In this presentation, machine learning (ML) and deep learning (DL) classifiers were proposed to detect the ransomware behaviors. We executed ransomwares in Windows sandboxes and collected their input/output activities (I/O). The time-series behavior data was analyzed by long short term memory (LSTM) or N-gram featured support vector machine (SVM). We found a naïve trained classifier even with good accuracy (>98%) and low false positive rate (<1.4%)) didn’t perform well at online detector in the wild. To boost the early detection rate and to overcome the potential overfitting issue, data augmentation techniques were definitely needed. Also to avoid the sensitivity of the sliding window size, an over-sampling mechanism was deployed to synthesize samples similar to the ones from I/O event stream.

A ML/DL model without adversarial mitigation may be vulnerable to adversarial attacks. A simulated ransomware, the Red team, was developed to probe the blind spots of our classifiers. This simulated program can perform core ransomware behaviors, the malicious encryption, and configurable benign I/O activities, e.g. file creation or modification etc. With minor change to the I/O pattern of encryption, the Red team found no difficulty to bypass the detection. We conclude that an adversarial mitigation is necessary procedure to fortify the ML/DL classifier especially when dataset size is limited. For security application, it is important to ensure the classifier making decision based on meaningful features. The Integrated Gradient method was selected in our experiment to show the attribution of each time steps in LSTM model. We observed that the attribution pattern did match the known malicious series activities and the fidelity of classifier can be confirmed. We can also apply the same method to understand how an adversarial sample bypasses the detection.

By building a ransomware detector, this presentation demonstrates a full stack of ML/DL development process. We found the simulated adversarial program is very helpful which can disclose the weakness of the model and also serve as an adversarial sample generator.

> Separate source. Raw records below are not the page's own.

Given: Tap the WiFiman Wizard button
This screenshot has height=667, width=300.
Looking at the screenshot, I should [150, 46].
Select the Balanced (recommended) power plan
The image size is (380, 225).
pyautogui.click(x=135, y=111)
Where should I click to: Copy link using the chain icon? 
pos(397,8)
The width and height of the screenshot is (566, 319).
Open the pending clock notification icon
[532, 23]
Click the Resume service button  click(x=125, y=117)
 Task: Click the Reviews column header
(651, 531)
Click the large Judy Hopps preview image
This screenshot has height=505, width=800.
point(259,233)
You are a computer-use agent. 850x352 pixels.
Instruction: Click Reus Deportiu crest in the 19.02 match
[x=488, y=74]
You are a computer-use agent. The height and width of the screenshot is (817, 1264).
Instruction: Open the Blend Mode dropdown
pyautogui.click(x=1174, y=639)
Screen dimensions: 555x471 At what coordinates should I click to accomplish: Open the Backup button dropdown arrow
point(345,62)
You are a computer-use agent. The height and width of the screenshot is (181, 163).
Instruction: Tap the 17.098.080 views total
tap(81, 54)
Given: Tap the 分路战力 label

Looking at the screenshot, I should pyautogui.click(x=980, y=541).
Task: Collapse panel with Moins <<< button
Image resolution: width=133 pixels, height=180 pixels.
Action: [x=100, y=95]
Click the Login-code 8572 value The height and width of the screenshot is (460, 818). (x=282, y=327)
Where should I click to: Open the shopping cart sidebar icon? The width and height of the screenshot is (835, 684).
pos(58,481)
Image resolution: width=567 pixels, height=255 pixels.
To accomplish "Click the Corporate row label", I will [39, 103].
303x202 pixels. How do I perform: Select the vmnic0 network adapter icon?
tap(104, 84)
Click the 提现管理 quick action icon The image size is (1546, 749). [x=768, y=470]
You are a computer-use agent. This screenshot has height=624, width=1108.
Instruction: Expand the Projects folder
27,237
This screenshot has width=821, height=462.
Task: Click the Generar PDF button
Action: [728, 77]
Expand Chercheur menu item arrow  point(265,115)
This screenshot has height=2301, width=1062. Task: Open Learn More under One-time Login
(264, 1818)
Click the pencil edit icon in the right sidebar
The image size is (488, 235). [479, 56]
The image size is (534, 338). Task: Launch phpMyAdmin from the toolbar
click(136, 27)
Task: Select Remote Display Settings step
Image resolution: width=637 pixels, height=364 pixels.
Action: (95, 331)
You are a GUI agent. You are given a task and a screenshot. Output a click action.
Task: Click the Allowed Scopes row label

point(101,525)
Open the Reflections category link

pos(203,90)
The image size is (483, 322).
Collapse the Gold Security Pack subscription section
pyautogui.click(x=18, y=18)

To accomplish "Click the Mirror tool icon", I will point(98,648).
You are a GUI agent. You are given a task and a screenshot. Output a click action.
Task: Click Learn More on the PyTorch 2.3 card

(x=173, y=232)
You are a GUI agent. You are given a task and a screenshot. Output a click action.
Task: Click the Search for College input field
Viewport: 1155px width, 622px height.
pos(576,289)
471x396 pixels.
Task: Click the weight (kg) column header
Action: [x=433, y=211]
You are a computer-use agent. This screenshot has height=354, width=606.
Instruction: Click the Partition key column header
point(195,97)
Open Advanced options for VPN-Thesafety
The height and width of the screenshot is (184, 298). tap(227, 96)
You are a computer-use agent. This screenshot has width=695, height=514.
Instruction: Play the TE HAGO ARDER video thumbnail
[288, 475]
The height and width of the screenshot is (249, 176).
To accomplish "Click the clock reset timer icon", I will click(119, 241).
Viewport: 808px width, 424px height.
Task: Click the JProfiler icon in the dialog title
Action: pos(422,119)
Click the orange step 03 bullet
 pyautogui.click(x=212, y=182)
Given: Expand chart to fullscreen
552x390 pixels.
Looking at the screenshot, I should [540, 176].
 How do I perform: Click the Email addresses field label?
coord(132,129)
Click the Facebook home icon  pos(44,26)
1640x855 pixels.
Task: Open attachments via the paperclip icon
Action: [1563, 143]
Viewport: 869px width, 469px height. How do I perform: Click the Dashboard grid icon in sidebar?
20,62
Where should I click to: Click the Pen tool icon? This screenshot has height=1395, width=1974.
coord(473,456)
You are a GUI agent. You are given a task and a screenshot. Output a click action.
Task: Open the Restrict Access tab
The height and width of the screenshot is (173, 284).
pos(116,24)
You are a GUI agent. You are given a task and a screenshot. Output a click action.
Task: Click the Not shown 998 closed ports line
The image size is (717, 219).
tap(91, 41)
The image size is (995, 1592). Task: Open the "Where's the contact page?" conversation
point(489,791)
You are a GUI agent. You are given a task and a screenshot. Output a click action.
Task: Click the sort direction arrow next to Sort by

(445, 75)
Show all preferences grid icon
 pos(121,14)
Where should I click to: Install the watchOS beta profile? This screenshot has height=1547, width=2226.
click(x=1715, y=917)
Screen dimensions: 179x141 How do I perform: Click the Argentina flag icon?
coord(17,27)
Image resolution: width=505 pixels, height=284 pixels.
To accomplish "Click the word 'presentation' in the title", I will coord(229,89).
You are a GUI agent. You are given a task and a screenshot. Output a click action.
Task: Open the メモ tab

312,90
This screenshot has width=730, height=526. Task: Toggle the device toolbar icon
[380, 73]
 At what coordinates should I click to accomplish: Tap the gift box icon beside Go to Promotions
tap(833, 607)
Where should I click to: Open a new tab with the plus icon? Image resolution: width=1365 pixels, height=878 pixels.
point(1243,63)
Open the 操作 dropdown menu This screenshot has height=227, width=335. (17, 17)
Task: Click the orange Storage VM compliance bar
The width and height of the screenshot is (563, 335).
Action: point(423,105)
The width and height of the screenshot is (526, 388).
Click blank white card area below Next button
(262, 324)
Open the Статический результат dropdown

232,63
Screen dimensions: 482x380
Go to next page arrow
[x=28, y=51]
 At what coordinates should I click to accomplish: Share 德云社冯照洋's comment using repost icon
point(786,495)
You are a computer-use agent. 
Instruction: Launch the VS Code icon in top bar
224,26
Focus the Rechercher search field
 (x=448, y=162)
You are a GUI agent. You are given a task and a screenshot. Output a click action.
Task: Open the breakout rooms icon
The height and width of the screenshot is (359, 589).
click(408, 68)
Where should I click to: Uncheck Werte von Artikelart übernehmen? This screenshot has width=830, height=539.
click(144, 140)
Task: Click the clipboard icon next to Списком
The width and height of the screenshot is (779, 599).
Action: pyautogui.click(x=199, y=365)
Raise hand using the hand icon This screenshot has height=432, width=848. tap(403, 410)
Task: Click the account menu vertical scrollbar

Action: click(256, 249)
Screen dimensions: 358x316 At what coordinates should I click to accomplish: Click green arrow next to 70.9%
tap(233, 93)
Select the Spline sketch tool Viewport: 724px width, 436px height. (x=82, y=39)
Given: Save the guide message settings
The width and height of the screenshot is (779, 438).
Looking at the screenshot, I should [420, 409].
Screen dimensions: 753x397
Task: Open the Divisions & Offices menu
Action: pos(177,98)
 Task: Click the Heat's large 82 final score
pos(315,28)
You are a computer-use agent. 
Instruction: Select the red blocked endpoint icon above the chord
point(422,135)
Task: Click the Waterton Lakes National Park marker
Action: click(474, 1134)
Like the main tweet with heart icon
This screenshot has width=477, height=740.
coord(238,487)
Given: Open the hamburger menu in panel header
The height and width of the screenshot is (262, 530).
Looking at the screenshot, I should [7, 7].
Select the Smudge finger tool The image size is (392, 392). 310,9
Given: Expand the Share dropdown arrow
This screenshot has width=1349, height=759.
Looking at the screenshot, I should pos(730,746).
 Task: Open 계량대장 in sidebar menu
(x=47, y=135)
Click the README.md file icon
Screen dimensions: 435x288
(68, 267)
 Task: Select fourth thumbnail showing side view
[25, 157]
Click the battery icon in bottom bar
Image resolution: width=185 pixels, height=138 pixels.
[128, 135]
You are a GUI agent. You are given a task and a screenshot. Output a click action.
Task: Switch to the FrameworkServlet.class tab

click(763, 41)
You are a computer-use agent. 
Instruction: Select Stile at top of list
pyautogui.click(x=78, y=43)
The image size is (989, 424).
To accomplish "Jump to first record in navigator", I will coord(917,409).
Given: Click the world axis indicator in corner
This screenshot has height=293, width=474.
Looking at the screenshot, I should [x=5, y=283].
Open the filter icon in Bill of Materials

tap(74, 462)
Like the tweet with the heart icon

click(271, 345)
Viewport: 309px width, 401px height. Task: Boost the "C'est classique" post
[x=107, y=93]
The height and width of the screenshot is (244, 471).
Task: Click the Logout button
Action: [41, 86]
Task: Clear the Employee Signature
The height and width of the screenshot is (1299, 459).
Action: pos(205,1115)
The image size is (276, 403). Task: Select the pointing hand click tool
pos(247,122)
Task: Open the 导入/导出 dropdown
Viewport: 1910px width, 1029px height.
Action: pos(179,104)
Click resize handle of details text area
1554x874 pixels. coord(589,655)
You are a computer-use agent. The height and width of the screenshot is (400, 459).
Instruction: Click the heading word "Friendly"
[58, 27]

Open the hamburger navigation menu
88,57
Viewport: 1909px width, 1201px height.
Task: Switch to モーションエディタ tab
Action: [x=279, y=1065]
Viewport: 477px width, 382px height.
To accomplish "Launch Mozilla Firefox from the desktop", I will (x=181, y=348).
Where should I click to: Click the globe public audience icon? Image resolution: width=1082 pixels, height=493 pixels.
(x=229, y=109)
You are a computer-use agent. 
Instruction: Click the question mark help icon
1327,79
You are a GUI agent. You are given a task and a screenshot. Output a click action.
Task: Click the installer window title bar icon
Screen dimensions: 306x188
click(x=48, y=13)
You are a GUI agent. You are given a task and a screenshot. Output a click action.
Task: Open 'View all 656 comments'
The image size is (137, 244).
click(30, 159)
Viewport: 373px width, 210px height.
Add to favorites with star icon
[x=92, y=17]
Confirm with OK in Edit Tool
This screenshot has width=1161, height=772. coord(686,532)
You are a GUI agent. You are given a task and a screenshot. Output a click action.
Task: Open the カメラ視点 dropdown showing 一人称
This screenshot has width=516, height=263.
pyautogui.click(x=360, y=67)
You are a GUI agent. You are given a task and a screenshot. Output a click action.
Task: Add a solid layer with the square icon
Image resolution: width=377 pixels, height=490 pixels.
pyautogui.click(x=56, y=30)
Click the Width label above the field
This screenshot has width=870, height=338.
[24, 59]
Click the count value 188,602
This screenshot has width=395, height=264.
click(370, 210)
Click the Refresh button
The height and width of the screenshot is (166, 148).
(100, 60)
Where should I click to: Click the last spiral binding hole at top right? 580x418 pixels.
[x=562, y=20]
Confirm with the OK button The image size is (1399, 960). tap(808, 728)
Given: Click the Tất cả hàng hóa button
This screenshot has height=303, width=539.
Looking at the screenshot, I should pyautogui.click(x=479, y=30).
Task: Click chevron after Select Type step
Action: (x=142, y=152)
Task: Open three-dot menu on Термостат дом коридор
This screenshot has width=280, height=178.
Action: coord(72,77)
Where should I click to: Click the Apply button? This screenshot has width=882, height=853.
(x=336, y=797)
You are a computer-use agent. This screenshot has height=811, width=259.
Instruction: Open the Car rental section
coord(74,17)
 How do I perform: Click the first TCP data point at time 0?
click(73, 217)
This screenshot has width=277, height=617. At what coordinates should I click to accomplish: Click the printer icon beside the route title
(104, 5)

In addition to the regular ML/DL training-testing iteration for model optimization, we proposed to synthesize adversarial samples by a polymorphic Red team program for adversarial training iteration. Combining with data augmentation and model explanation techniques, the resiliency and fidelity of the model can be enhanced and ensured. The tips and lessons learned for each steps of two-iteration pipeline will be shared in our presentation. We believe this in-depth analysis can be a general recommendation for all cybersecurity ML/DL development.